Melanson Law Office P.C. Sept. 8, 2013

In January 1991, Deskovic was convicted by a jury of first degree rape and second degree murder in the death of his classmate, 15-year-old Angela Correa, and was sentenced to fifteen years to life in prison for his crimes. Angela had disappeared on November 15, 1989, after going for a walk after school to take pictures for a photography class. Angela never returned home. After two days of searching, Angela’s naked body was found by police dogs. The young woman had been raped, beaten and strangled.

What’s tragic and outrageous about this case is that DNA testing was conducted before the trial and the results showed that Deskovic was not the source of the semen in the rape kit.
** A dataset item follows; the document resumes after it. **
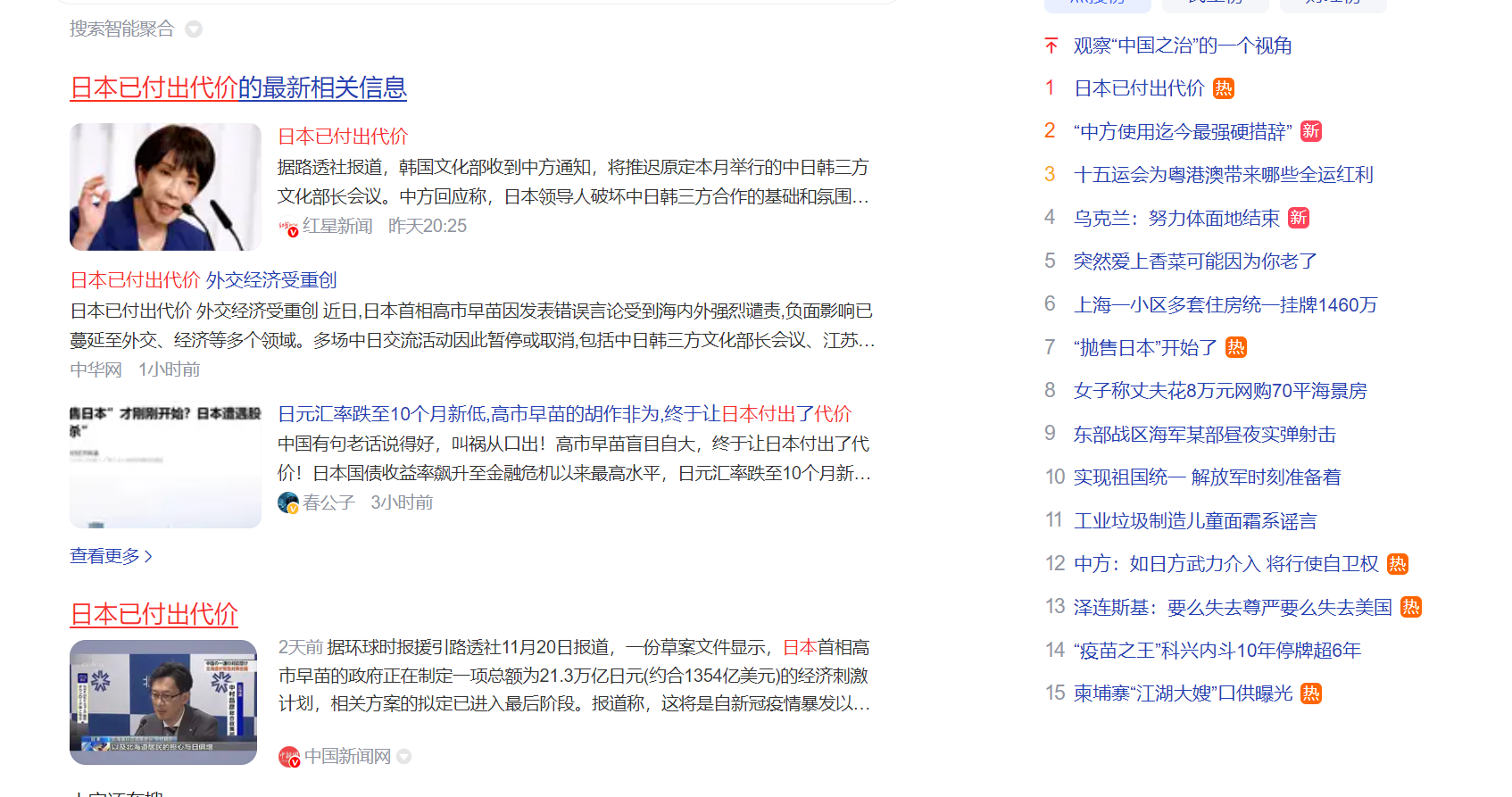Click the 热 badge beside 泽连斯基 headline
The width and height of the screenshot is (1512, 797).
[x=1410, y=607]
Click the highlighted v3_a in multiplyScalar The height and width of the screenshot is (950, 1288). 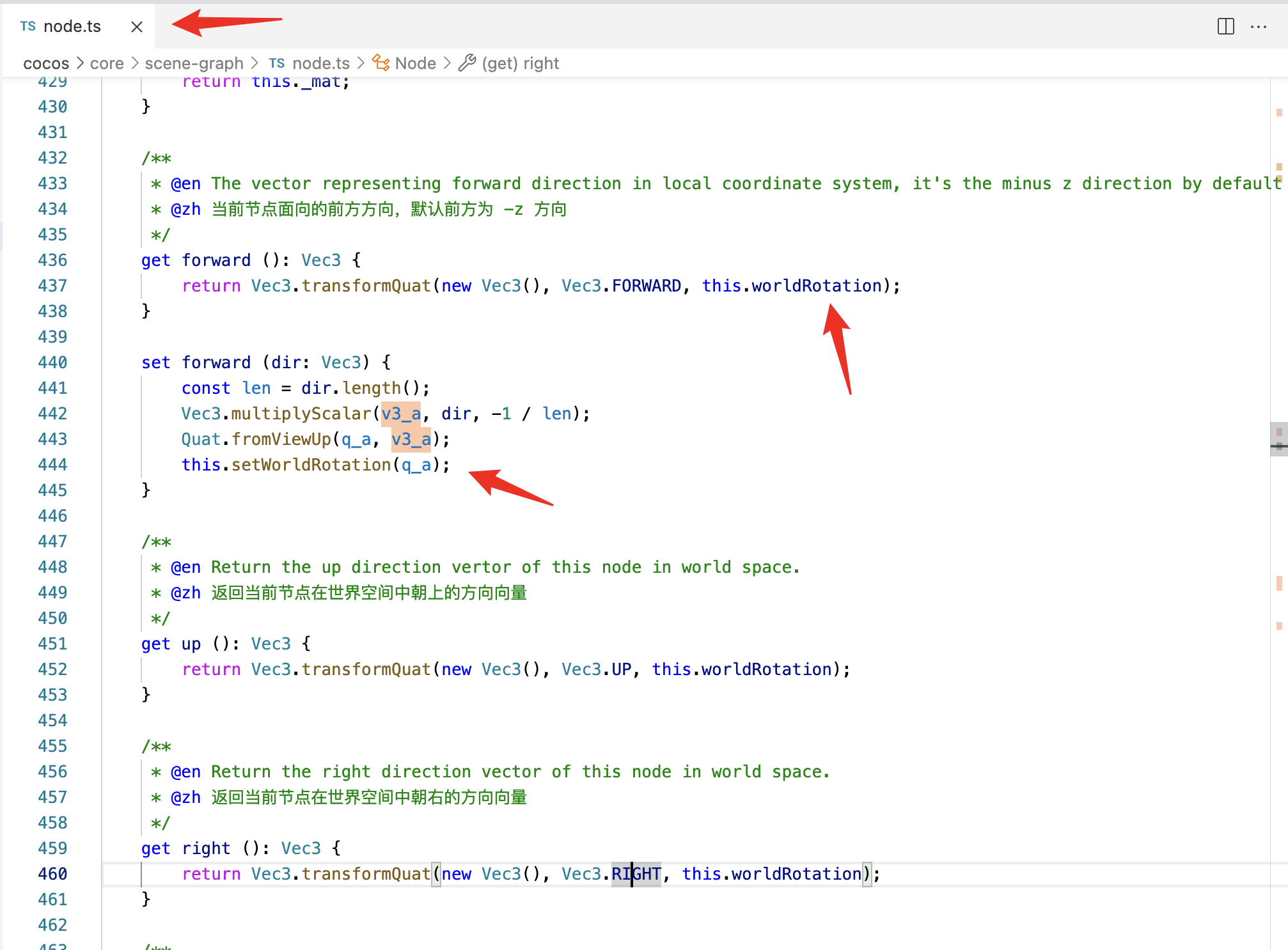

This evidence alone should have cleared the young man as a suspect; however, the prosecution was determined to continue their case against Deskovic based on his alleged confession.

Why did Deskovic confess to such a heinous crime when he was innocent? He confessed to the rape and murder of Angela for the following reasons:

  • Intense interrogation by investigators for six hours without a parent or attorney present in the room

  • Threats of bodily harm by investigators

  • Daniel Stephens, the investigator who conducted the polygraph test, convinced Deskovic he had failed the test

  • Promises by officers that if he confessed, his only punishment would be treatment in a mental hospital

In 2006, Jeffrey Deskovic was freed and exonerated after serving nearly sixteen years in prison when new DNA testing arranged by the Innocence Project identified the actual killer of Angela Correa. The DNA results matched that of Steven Cunningham, a convicted murder serving a life sentence for killing his girlfriend’s sister, and who, when confronted with the DNA test results, confessed to the murder and rape of Angela Correa.

Deskovic has now received a total of $11.9 million in compensation for his years in prison. Westchester County settled two years ago for $6.5 million, and the state of New York settled for $1.8 million.

He has used $1.5 million of his compensation funds to establish the Jeffrey Deskovic Foundation for Justice, a non-profit organization striving to exonerate the innocent and raise public awareness about wrongful convictions.